Frisgioli: Add Yeast, Orange Zest and Aniseed Liqueur
One of the more unusual types of fritter can be traced to the north-eastern corner of the island of Sardinia where they are known as frisgioli. To the basic fritter batter is added yeast, orange or lemon zest, and a little aniseed liqueur. The finished mix is seasoned with a little salt before being shaped into long “fingers” and fried in olive oil. The final touch is a dusting of icing sugar, or perhaps a warm blanket of local honey.
Apple Fritters Italian Style
A version of this finger food that will be familiar to northern Europeans is the apple fritter. Again it’s simply a case of producing a good quantity of basic batter to which can be added a little Vin Santo dessert wine. Take slices of apple, dip them in the clinging batter and drop them into bubbling vegetable oil. When golden brown, fish them out and place in some kitchen towel that will soak up any excess oil while the fritters cool. Make sure when frying that you do not place too many apple slices in the pan at the same time, otherwise the temperature of the oil will drop and you will find your fritters are soggy and oily rather than clean and crisp.

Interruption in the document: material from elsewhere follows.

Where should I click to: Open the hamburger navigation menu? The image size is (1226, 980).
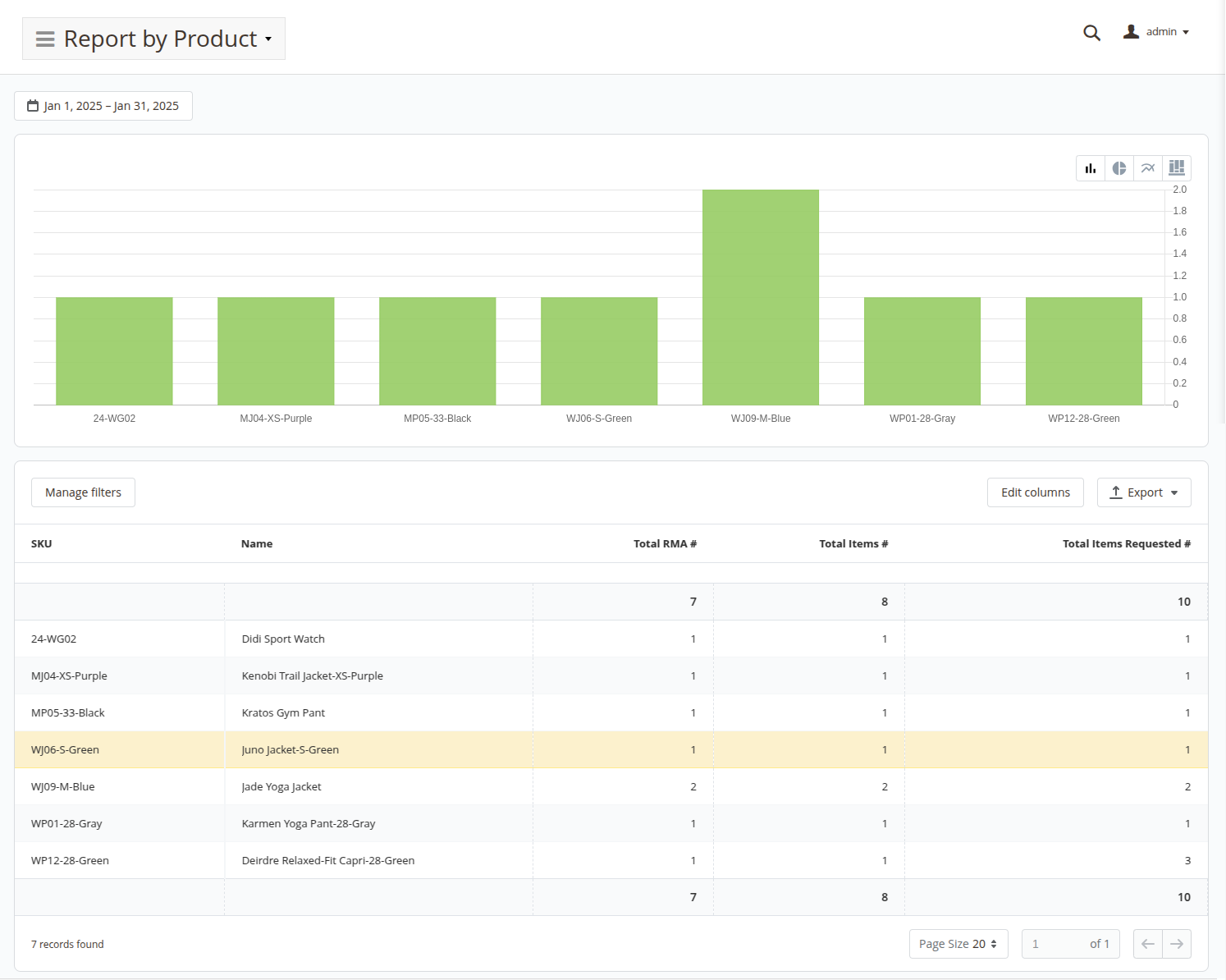(45, 39)
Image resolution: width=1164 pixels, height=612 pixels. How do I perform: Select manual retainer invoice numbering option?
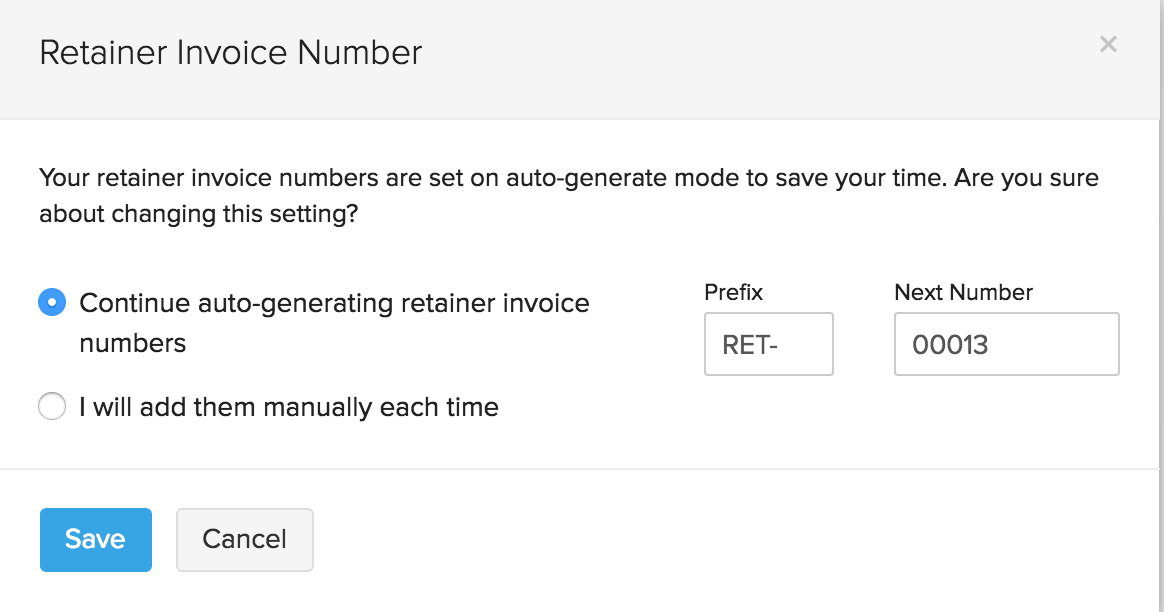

Marcella Hazan's Italian Fritters
A final dip into the abundant Italian repertoire of fritters comes courtesy of the renowned writer Marcella Hazan, and a batter that includes eggs, butter and ricotta cheese. Hazan’s measurements are 225 grams of ricotta, two eggs, six tablespoons of flour, and 20 grams of softened butter, enough, she writes, to satisfy four people. The thick batter, supplemented by a little salt and lemon zest, is allowed to rest for two to three hours before tablespoons of it are fried in vegetable oil. The finished fritters are adorned with honey.
Practice Makes Perfect With Pancakes
If your first attempts at making fritters fail the taste test, on no account worry. In common with pancakes, it’s all about confidence and learning from experience when a batter is slightly too liquid or slightly too thick, and being able to make the necessary adjustments. Once you have mastered the art, you will have no shortage of party invitations. But rather than being expected to bring a bottle, it’s more likely the hosts will be hoping you turn up with your frying pan.